Ein funktionierendes Bildungsmanagement vor Ort sei wichtig, weil sich erfolgreiche Bildungsbiografien nur vor Ort verwirklichen ließen. Zudem sei Bildung ein entscheidender wirtschaftlicher und sozialer Standortfaktor für Kommunen. Zudem seien die bestehenden Bildungsangebote vor Ort zerstückelt und nicht aufeinander abgestimmt. „Alles, was im Bildungsbereich nicht läuft, fällt aber den Kommunen vor die Füße“, sagte Lohre. Bildung sei dabei viel mehr als Schule.

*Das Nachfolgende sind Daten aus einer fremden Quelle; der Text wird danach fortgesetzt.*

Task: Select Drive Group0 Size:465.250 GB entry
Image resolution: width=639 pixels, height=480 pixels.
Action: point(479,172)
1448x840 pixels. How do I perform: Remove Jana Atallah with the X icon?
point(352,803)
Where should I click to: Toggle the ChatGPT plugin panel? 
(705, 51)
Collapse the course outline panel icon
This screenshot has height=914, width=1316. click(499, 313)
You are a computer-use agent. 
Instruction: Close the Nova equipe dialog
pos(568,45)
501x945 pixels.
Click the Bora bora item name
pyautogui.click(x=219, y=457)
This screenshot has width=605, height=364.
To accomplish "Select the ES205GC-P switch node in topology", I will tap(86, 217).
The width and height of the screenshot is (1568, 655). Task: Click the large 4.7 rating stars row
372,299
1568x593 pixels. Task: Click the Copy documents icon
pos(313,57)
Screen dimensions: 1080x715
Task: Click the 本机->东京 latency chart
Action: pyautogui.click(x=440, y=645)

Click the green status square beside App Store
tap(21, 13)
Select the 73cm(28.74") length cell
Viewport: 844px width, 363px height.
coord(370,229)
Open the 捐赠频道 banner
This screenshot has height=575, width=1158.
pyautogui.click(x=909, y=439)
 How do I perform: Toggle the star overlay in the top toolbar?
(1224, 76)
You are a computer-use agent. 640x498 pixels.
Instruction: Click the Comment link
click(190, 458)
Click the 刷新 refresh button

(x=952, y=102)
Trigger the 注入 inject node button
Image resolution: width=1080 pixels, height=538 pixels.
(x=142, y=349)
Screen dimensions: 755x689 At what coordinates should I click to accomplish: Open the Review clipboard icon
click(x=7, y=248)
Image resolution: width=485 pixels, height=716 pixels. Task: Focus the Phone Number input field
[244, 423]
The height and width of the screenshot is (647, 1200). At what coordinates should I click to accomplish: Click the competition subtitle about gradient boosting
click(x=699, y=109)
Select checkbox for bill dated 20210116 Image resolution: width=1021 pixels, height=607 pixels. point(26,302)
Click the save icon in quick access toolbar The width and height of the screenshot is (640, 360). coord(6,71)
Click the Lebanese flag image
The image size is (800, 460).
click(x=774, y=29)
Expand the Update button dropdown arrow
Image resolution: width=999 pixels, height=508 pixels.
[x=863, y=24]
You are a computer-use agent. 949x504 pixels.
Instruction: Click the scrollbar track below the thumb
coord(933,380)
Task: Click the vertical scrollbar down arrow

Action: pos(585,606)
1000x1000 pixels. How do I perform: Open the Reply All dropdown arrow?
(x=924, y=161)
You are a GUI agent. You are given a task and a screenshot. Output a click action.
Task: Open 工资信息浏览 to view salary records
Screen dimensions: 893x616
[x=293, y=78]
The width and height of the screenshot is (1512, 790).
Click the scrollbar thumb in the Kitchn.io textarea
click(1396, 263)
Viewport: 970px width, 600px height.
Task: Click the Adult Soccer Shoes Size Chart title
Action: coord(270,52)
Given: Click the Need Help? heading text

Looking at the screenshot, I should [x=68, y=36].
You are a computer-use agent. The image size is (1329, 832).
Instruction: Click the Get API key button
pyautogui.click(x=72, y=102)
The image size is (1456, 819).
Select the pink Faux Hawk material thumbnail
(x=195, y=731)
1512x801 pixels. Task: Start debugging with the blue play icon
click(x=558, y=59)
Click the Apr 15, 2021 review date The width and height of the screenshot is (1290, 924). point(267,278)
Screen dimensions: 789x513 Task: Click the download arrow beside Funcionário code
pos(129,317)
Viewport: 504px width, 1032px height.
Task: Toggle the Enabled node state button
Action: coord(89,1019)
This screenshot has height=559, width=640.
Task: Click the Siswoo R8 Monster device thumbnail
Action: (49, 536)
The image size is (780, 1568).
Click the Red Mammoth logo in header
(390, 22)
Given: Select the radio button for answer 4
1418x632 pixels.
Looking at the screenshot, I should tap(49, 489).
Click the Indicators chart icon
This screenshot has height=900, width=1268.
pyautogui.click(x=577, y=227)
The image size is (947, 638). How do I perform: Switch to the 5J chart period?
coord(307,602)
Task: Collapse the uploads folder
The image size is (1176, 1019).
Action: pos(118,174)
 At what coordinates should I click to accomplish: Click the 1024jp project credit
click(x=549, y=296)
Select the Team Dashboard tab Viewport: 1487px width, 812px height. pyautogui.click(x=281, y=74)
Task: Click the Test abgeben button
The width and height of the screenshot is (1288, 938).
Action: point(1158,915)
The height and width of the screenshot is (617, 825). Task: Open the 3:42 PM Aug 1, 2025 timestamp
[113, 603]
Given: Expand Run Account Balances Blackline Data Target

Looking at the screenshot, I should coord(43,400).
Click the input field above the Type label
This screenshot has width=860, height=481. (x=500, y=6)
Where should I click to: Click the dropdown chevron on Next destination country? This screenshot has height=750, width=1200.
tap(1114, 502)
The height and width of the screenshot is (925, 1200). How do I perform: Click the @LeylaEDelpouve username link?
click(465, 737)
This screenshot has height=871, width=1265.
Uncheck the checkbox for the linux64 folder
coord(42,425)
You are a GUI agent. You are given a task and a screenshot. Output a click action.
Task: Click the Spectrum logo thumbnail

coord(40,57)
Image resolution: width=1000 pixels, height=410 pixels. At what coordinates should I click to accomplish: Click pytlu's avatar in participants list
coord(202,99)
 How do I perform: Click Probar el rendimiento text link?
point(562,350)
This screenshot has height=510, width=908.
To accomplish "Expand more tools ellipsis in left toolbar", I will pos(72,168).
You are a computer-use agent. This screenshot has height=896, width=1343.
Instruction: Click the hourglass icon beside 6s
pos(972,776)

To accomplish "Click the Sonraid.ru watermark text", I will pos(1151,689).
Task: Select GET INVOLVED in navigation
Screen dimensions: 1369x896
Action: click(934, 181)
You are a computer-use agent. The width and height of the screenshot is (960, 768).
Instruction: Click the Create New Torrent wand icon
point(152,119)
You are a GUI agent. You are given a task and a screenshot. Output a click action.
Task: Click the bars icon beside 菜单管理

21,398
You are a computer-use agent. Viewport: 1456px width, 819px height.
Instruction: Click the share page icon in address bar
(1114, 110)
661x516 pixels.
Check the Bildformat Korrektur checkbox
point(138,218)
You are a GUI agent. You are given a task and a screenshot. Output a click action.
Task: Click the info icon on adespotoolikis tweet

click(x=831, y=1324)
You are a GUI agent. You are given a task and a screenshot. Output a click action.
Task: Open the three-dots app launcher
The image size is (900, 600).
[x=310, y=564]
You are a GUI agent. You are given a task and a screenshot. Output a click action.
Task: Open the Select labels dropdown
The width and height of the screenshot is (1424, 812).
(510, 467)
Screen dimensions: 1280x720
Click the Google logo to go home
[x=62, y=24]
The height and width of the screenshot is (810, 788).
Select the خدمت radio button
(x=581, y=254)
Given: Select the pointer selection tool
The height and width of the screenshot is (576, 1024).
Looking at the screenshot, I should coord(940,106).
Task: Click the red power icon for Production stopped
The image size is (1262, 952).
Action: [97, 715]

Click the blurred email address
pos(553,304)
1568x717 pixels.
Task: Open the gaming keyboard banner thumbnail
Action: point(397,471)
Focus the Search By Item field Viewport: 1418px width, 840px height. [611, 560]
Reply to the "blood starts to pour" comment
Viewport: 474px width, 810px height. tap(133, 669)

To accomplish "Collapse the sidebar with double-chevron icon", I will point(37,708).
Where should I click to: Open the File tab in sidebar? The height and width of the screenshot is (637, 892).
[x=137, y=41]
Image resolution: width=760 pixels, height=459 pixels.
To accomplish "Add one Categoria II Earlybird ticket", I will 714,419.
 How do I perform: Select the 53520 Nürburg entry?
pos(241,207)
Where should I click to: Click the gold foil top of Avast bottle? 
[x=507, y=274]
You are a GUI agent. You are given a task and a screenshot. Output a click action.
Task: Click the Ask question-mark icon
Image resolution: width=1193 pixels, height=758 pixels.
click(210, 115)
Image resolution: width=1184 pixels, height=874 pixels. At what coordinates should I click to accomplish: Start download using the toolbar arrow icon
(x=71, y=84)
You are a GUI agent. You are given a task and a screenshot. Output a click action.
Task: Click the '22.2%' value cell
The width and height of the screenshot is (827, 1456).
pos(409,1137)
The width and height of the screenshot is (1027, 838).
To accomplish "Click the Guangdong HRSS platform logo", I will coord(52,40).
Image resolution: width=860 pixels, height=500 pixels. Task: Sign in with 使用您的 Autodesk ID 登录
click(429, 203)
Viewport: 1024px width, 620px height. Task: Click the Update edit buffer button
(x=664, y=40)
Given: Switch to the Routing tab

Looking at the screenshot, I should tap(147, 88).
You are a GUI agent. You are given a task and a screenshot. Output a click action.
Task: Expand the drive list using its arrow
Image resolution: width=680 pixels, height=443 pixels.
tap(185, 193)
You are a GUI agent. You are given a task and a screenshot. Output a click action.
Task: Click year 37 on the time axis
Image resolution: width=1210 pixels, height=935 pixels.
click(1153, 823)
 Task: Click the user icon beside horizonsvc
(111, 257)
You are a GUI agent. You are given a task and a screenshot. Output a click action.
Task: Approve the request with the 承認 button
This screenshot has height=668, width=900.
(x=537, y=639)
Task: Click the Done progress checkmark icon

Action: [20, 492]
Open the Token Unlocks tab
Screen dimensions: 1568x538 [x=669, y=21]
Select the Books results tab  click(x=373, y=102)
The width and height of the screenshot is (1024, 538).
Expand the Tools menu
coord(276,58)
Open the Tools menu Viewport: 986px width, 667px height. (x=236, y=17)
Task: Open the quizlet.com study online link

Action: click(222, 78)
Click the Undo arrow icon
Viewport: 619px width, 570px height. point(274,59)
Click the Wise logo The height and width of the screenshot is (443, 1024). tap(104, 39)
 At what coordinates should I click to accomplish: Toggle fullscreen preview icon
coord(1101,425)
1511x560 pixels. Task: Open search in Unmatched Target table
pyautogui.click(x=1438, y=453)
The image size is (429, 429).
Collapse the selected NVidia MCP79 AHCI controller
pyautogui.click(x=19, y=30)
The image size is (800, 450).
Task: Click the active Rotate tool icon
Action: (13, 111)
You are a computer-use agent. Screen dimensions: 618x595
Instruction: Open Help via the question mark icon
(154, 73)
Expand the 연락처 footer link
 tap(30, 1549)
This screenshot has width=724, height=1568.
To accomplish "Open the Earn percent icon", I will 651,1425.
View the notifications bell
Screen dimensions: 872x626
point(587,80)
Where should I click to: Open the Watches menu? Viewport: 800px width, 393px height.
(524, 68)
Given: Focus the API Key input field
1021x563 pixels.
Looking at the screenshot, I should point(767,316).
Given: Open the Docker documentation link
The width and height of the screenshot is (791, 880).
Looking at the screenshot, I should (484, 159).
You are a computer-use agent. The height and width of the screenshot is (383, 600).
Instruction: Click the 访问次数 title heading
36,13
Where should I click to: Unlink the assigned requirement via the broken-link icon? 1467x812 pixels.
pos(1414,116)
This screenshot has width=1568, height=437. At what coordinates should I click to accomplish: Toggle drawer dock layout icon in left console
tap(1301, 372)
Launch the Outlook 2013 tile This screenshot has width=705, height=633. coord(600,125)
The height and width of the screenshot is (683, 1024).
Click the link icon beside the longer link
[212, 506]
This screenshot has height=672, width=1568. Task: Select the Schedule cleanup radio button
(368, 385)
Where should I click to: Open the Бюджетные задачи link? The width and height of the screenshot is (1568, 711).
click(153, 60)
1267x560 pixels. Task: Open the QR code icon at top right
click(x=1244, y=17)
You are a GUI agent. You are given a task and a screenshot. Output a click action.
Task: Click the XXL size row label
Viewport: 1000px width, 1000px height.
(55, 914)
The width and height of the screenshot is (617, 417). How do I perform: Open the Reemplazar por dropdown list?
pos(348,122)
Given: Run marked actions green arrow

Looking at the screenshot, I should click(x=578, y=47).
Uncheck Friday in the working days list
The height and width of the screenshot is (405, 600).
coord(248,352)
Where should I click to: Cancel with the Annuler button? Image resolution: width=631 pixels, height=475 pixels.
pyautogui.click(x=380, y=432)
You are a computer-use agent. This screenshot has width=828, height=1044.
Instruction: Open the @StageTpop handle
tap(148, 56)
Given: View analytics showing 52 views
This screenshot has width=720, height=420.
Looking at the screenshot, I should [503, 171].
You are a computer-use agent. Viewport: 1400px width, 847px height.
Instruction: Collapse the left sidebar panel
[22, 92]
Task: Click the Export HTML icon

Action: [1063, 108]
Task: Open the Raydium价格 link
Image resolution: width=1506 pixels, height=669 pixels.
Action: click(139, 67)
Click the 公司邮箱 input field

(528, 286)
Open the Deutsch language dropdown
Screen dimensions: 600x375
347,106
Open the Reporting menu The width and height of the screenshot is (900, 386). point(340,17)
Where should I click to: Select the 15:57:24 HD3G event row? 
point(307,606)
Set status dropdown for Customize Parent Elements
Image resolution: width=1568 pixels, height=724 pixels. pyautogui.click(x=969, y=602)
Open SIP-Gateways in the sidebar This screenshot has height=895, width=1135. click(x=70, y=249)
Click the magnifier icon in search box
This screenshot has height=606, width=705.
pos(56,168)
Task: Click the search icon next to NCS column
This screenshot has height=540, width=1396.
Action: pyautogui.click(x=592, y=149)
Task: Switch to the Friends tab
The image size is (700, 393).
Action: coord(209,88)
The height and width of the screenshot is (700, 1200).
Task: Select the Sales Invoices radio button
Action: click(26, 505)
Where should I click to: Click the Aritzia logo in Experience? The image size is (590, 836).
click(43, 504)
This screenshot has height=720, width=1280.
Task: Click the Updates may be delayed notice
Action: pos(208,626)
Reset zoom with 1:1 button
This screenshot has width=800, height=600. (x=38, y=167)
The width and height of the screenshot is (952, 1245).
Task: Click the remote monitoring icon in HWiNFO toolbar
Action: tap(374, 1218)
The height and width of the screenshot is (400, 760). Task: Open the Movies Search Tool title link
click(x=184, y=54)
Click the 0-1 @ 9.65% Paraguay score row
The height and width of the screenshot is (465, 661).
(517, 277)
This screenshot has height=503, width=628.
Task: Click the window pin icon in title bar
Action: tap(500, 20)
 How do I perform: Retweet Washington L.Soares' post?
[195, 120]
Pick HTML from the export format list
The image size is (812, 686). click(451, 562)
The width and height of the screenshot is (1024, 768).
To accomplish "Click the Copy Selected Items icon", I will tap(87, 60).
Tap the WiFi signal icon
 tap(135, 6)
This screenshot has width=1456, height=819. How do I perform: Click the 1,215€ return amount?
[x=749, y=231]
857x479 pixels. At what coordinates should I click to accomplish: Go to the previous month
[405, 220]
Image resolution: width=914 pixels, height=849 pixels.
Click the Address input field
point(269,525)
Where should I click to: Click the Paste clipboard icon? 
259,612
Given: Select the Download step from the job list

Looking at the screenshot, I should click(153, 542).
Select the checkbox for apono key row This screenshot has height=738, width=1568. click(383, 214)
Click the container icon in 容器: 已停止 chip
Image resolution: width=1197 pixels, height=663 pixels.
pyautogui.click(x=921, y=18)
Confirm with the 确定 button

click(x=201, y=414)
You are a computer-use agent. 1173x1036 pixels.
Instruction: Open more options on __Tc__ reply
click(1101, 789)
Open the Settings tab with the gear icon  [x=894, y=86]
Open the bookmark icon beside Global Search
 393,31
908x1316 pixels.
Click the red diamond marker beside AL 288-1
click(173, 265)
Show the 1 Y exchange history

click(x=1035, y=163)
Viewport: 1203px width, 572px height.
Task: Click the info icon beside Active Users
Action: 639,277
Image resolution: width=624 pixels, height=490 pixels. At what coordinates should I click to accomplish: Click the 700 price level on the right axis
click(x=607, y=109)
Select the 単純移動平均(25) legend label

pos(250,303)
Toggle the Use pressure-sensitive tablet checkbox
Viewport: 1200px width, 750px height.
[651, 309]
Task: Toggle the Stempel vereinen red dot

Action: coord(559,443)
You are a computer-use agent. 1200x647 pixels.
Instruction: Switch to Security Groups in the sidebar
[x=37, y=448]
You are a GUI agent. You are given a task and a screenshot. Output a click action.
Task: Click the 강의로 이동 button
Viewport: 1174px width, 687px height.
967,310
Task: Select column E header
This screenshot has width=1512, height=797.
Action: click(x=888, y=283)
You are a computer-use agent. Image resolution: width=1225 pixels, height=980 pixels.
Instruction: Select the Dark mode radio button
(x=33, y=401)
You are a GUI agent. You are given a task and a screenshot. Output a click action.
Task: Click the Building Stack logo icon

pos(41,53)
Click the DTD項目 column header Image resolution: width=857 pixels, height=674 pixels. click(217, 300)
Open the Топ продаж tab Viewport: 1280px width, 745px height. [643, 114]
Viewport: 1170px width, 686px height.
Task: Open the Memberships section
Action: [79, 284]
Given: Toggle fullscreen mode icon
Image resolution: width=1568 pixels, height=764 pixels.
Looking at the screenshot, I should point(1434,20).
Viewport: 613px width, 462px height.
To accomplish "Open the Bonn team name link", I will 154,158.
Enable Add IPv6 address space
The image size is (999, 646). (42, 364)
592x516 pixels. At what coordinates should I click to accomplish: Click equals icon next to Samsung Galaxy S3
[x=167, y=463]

Bildungsmanagement müsse man aber wollen, mit 100 Prozent. Wichtig dabei laut Lohre: die vier Akteursgruppen, Kommune, Bund/Land, die Zivilgesellschaft und den nicht-stattlichen Sektor (etwa Stiftungen), zusammenzubringen. Es gehe nur im Dialog und in der Kooperation. „Niemand darf das Gefühl haben, außen vor zu bleiben, sonst arbeiten alle gegeneinander. Wichtig sei zudem, alle Daten und Fakten zusammenzubringen. Lohre machte auch klar: Bildungsmanagement koste Geld. So schlug Lohre vor, eine Bildungsmanagementstelle einzurichten. „Man muss groß denken, kann aber klein anfangen“, sagte der Kölner. So könne man mit einer halben Stelle beginnen, um vieles auf den Weg zu bringen.